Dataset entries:
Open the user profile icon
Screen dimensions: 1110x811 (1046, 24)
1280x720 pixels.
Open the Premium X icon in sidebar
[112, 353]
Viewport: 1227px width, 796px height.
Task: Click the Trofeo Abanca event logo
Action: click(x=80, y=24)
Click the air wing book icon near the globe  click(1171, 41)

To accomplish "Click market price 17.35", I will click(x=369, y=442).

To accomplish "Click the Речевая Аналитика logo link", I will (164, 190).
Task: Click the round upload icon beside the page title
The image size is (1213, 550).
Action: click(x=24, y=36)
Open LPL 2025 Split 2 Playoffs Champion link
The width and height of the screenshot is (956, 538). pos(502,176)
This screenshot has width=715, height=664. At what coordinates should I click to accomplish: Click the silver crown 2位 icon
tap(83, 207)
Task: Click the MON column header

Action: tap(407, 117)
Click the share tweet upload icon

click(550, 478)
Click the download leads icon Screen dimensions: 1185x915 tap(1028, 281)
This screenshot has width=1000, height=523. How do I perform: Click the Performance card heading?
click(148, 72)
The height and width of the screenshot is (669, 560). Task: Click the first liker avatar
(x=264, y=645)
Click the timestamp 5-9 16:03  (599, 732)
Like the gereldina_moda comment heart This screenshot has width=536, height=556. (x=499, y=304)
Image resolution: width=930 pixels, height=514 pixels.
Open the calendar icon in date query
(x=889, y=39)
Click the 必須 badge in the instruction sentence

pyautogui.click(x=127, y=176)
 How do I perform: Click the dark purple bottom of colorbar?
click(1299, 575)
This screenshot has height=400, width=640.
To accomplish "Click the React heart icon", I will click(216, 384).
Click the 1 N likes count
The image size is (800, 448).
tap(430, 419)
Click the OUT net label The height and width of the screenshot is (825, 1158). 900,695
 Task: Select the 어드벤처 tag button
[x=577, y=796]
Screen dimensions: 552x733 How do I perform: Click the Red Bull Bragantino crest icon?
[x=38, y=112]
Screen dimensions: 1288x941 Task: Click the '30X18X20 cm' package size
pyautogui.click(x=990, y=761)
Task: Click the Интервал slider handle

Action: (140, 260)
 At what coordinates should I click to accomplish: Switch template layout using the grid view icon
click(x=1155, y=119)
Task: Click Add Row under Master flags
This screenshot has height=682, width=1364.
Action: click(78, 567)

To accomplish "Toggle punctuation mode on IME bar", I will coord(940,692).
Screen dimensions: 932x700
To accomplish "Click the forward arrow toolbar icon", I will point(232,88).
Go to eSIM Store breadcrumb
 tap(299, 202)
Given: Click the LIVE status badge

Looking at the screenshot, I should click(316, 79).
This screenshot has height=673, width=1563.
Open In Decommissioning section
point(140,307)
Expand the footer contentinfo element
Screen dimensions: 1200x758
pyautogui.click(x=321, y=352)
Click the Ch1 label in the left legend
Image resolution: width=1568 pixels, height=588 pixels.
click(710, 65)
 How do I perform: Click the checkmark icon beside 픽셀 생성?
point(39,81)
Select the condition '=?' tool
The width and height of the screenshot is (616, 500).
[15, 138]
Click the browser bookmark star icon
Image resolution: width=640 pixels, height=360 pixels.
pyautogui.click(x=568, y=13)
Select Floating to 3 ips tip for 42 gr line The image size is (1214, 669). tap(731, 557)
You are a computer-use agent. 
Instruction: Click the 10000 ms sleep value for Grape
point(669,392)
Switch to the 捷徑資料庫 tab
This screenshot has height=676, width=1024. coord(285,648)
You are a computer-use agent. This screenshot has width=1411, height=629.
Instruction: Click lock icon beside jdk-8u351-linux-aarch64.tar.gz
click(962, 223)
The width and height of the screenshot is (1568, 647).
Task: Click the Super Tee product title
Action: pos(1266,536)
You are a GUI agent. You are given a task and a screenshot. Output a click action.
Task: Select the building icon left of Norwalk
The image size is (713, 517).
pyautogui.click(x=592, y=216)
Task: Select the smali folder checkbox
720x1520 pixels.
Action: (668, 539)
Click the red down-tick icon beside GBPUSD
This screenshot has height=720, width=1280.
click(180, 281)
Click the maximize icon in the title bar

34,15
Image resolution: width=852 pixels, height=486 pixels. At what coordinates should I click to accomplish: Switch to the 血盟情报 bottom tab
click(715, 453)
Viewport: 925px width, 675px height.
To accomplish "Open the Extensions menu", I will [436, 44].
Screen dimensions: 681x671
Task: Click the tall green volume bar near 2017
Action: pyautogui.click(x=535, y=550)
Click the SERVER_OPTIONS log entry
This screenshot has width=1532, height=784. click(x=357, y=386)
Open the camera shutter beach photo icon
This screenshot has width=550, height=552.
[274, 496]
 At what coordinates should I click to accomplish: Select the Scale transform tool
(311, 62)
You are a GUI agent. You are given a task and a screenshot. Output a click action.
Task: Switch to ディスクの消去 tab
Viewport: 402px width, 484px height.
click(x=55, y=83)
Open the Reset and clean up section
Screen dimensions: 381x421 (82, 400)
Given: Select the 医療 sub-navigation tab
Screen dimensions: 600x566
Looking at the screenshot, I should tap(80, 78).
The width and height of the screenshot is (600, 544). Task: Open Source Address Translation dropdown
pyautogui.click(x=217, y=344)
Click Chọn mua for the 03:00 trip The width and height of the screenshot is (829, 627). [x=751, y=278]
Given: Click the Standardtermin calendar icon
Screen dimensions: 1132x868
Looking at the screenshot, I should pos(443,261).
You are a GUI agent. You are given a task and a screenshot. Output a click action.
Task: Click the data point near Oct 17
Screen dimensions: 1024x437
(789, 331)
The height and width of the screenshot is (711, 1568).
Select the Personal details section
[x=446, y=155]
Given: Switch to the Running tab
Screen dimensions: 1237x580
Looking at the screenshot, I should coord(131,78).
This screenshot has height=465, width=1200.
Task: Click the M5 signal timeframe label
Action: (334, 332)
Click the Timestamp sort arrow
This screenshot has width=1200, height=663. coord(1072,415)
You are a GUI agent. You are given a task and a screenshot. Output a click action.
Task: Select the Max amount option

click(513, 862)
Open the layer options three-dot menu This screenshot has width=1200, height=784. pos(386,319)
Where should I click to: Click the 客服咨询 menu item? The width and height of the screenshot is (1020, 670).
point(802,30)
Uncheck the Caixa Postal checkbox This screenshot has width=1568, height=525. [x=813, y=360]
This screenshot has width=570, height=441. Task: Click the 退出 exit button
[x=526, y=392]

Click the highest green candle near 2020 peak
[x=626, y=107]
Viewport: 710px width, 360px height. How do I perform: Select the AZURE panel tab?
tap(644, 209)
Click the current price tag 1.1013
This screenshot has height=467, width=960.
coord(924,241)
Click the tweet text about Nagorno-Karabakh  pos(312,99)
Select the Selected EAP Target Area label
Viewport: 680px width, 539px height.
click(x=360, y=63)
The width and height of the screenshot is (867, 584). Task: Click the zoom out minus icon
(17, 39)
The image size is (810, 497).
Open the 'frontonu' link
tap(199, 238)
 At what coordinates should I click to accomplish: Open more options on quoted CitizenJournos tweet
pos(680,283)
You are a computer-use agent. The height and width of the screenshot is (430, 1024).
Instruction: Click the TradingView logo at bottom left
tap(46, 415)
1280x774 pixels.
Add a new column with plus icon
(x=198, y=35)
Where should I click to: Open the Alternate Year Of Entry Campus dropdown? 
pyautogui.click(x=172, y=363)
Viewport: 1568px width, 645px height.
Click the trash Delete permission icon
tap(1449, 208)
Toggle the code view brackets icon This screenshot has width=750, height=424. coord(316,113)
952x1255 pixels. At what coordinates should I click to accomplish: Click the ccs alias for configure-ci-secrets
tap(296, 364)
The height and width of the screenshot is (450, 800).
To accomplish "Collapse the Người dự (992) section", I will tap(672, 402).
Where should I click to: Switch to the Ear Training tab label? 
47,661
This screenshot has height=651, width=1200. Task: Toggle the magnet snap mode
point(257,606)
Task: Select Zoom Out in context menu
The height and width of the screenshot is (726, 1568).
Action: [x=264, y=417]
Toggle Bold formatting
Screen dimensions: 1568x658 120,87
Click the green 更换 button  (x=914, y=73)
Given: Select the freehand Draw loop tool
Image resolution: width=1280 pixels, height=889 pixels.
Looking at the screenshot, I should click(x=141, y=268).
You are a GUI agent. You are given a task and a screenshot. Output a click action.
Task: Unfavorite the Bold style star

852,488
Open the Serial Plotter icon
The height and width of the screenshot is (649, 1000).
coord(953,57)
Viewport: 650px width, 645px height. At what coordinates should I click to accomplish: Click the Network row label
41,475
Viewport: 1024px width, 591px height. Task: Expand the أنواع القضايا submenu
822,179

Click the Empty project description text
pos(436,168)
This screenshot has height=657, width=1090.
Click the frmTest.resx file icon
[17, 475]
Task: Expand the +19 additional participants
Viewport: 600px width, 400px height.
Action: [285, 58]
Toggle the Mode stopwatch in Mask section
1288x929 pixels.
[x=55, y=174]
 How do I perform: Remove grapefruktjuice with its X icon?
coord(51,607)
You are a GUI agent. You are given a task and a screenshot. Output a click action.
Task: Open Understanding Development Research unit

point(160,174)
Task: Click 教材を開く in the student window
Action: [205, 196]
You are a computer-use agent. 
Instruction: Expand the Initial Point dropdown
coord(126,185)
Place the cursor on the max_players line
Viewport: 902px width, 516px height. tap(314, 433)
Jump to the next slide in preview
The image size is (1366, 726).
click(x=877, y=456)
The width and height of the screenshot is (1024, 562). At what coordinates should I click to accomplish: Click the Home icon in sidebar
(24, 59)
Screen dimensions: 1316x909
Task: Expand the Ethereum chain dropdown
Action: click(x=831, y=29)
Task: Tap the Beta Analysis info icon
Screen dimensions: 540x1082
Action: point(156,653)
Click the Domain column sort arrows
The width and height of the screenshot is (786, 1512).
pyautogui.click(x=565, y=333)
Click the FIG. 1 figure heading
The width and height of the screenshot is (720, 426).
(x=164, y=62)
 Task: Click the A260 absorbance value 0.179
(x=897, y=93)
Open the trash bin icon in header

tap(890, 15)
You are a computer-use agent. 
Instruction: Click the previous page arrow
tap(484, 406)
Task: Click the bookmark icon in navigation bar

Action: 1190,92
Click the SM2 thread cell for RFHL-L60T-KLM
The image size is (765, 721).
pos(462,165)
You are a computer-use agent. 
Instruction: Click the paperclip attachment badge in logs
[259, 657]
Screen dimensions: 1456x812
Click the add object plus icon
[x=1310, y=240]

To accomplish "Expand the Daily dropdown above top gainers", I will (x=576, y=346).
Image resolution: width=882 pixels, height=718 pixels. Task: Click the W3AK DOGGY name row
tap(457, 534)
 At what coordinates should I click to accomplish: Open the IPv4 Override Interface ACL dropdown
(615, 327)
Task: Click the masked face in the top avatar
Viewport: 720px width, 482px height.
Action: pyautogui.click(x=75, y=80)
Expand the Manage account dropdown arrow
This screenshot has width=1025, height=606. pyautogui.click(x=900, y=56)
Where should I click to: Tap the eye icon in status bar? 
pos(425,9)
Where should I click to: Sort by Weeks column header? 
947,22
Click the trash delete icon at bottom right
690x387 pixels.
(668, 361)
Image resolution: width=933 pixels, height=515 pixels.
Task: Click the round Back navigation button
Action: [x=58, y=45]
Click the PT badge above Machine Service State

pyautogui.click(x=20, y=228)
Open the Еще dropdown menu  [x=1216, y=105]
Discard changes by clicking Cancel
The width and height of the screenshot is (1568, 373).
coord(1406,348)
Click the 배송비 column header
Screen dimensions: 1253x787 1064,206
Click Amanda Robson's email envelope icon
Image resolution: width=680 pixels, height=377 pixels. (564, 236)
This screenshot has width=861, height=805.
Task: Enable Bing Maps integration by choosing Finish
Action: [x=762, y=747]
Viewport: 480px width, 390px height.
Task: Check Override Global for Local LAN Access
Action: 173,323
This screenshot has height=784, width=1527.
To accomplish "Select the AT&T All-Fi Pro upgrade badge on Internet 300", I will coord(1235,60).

EXERCISE BRIEF ▸
If a line above holds the string "checkbox", copy it out.

EXERCISE SOLUTION ▸
Task: Select the smali folder checkbox
Uncheck the Caixa Postal checkbox This screenshot has width=1568, height=525. [x=813, y=360]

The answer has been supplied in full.